To further look into the value of late second-rounders, I examined the last 15 drafts (from 1999 to 2013) and researched the impact that players taken 46th-60th overall had on their teams.
Of the 212 prospects I looked at, only 110 ever logged at least a minute of an NBA game. That means that only 51.9% of players selected in the 46-60th range actually made an NBA debut. That's a disappointingly low success rate.
And then there were plenty of players whose NBA "careers" turned out to be only a handful of games. Of the 110 prospects who made a debut at some point, exactly half (55) have made at least 50 career appearances to this date.
Those statistics might reaffirm the pessimistic viewpoint that late second-round picks hold virtually no value.
However, there have been enough gems found in recent years to hold faith in the worth of the late second-rounder. Let's look at some of those impact players now.
I'm still scratching my head wondering how Mo Williams was an All-Star in 2009 (17.8 PPG, 4.1 APG, 47% FG).
In fact, none of these players are truly "superstars". They aren't the primary scoring options on their respective teams.
However, they are all incontrovertibly valuable assets to any NBA team. Paul Millsap, for example, is averaging 16.6 points and 8.0 rebounds per game over his past four seasons with Utah and Atlanta. He has become one of the more dangerous and respected power forwards in the league.
Marc Gasol, the 2013 DPOY, has also become an elite center and a defensive anchor for the Memphis Grizzlies.
And of course, who can forget about Manu Ginobili, one of the greatest draft steals of all-time. The 57th overall pick now has two All-Star appearances, three championship rings, one Sixth Man of the Year trophy, and a likely spot in the Naismith Memorial Basketball Hall of Fame.
The likelihood of getting a player of this caliber is slim, but still possible.
The Starters/Key Players
None of these players are stars, but they are the types of players you want to support and surround your stars.
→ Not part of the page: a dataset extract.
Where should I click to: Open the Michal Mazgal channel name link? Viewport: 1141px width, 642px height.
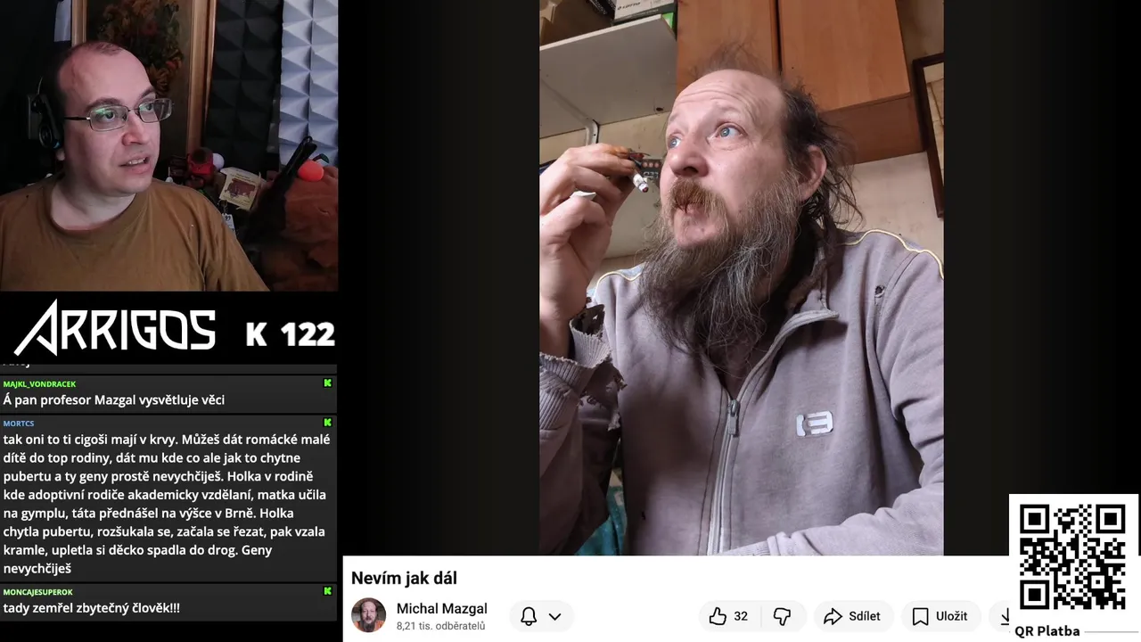point(441,608)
Gortat, Scola, Korver and Johnson were all recently eliminated from the playoffs, but each one played a large role in his respective team's success. Danny Green has yet to be eliminated, as he'll try to terrorize the Heat from three-point range in the finals for the second straight year.
And then there's Isaiah Thomas, a promising point guard who is well on his way to making his first All-Star appearance.
If you can find this type of talent so late in the draft, you should gladly accept it.
Solid Bench Players
Players: Ryan Kelley (2013), Kyle O'Quinn (2012), Lavoy Allen (2011), Jeremy Evans (2010), Patty Mills (2009), Leon Powe (2006), Andray Blatche (2005), Ryan Gomes (2005), James Jones (2003), Rasual Butler (2002), Darius Songalia (2002), Jarron Collins (2001), Todd MacCulloch (1999)
They may not give you much, but it's better than nothing. These are all decent, and more importantly cheap, role players. They'll add depth to your bench for a small price and can usually remain relevant and productive for at least several years.
A late second-round pick can become an impact player more often than you would think. In the past 15 years, three All-Stars have been taken in the 46-50 range—Williams, Gasol and Millsap.
Compare that to the 26-30 range, where the Suns will also be picking this year. Five All-Stars have been taken in that group—David Lee, Josh Howard, Gerald Wallace, Tony Parker and Gilbert Arenas. That's better, but still not such a pronounced difference.
Keep in mind that All-Star appearances don't mean everything. Dragic's absence from the 2014 All-Star game is evidence enough of the flawed voting system.
And furthermore, this absolutely does not mean that the 50th pick is anywhere near as valuable as the 27th, or the 18th, or the 14th.
But there are options out there. Past drafts have revealed that the late second-round offers at least a couple of impact players each year.
Do you trust McDonough to grab one of them this time around?